Open blessingcharles opened 2 years ago
Thanks for this!
Content_Length header got accepted as content-length , this will definitely lead to http request smuggling
Although I understand why this is suboptimal, as far as I can tell, there's no spec which forbids this. There is a switch for this in nginx
: https://nginx.org/en/docs/http/ngx_http_core_module.html#underscores_in_headers and also in HTTP::Headers
:
https://metacpan.org/release/OALDERS/HTTP-Message-6.36/source/lib/HTTP/Headers.pm#L10-12
But accepting multiple content length headers with different values is pretty bad, as it was previosly exploited using http request smuggling by combining a proxy , which treats content_length and content-length as different header and forwards them . But http-daemon treats both of them as same and also multiple content-length with different values were also accepted .
RFC About multiple Content-length with different values in the 4th point , the server must reject it with 400 error .
Right, I'm not saying we shouldn't address this -- I just wasn't aware of any RFC forbidding the use of underscores. Thanks for the link.
Will there be any CVE for this , as multiple content-length and instead of hyphen , underscore get accepted in content-length .
Just to add some context for the underscore thing. This was well before my time, but I did some digging to find out how we got here:
$TRANSLATE_UNDERSCORE
was at one point documented, but it was removed in 5.08: https://metacpan.org/dist/libwww-perl/source/Changes#L927
Previously it had read:
To make the life easier for perl users who wants to avoid quoting before the => operator, you can use '_' as a replacement for '-' in header names (this behaviour can be suppressed by setting the $HTTP::Headers::TRANSLATE_UNDERSCORE variable to a FALSE value).

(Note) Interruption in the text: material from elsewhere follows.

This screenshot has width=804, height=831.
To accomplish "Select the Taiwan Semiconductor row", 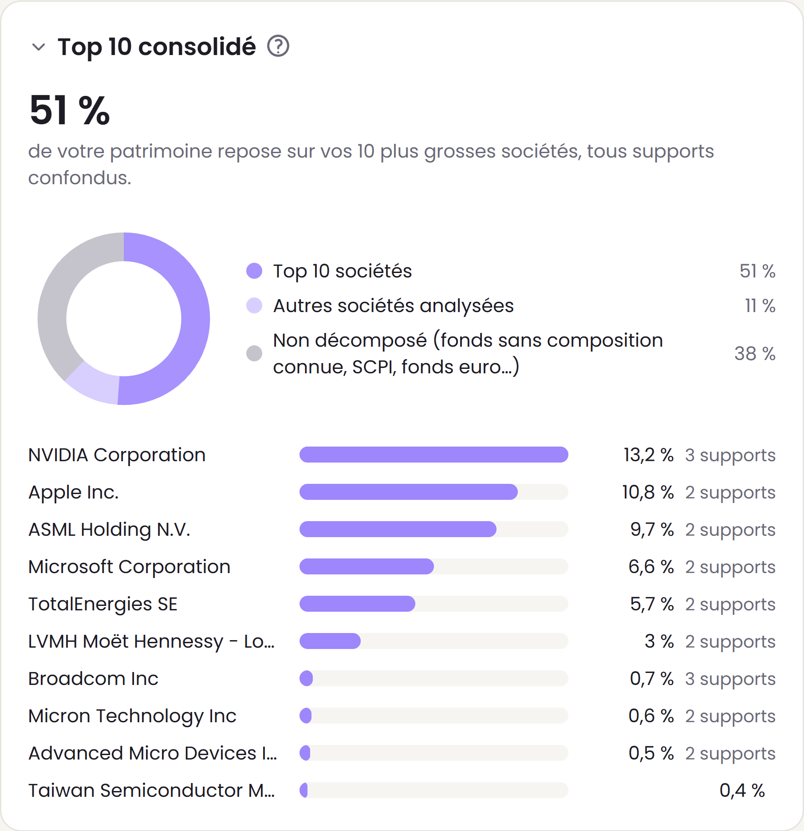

That documentation was removed almost exactly 18 years ago. It looks like the context for this behaviour was around not wanted to quote keys in $h->header( $field => $value, ... )
.
Setting $HTTP::Headers::TRANSLATE_UNDERSCORE = 0;
would be a (clunky) way to disable this behaviour in the current version of the library.
But accepting multiple content length header with different field value is really bad and prone to HRS .
I'm not arguing that the current behaviour great. So far I'm just providing context for why the code is in its current state.
Still Investigating...
The underscores_in_header
is used to explicitly allow these headers, that otherwise would be ignored because of vulnerabilities.
The TRANSLATE_UNDERSCORE
package variable has a different purpose, it makes Foo_Bar
header the same as Foo-Bar
The latter behaviour is extremely dubious when dealing with incoming requests, According to the RFC, those are just different headers (unlike case-folding). One such use case is when working with good ole CGI base applications where you do not want to trip over CGI defined Environment Variables.
The translation is super helpful when creating a HTTP::Message
object, and using the =>
'fat-comma' to stringily the header name ... we should keep it there, However on incoming request where we read data from the socket, we ought to have been more cautious.
However, it does not hurt most of the times, and I doubt it would lead to any more risks of smuggling... as long as we ensure that both values are the same.
As part of the remedy, I would suggest to introduce a new HTTP::Daemon
option: underscores_in_headers
(or drop_underscores
) that would intercept the get_request
and filter out any headers that could be of a malicious source.
Unless there are other vulnerabilities know related to other headers, I think translating the _
to -
is 'harmless' and we should not drop those headers by default.
GIVEN that we do fix the other Content-Length
related issues:
chunked
GET / HTTP/1.1
host: localhost
Content_Length: 3
Content-Length: 22
abcGET /admin HTTP/1.1
The above mentioned request is a potential candidate of HRS . when a proxy thinks content_length as a X header and content-length as RFC standard CL header and downstream the request with a body of 22 bytes . But HTTP Daemon treats the first content_length as the RFC standard header with length of 3 bytes , thus leading to HRS .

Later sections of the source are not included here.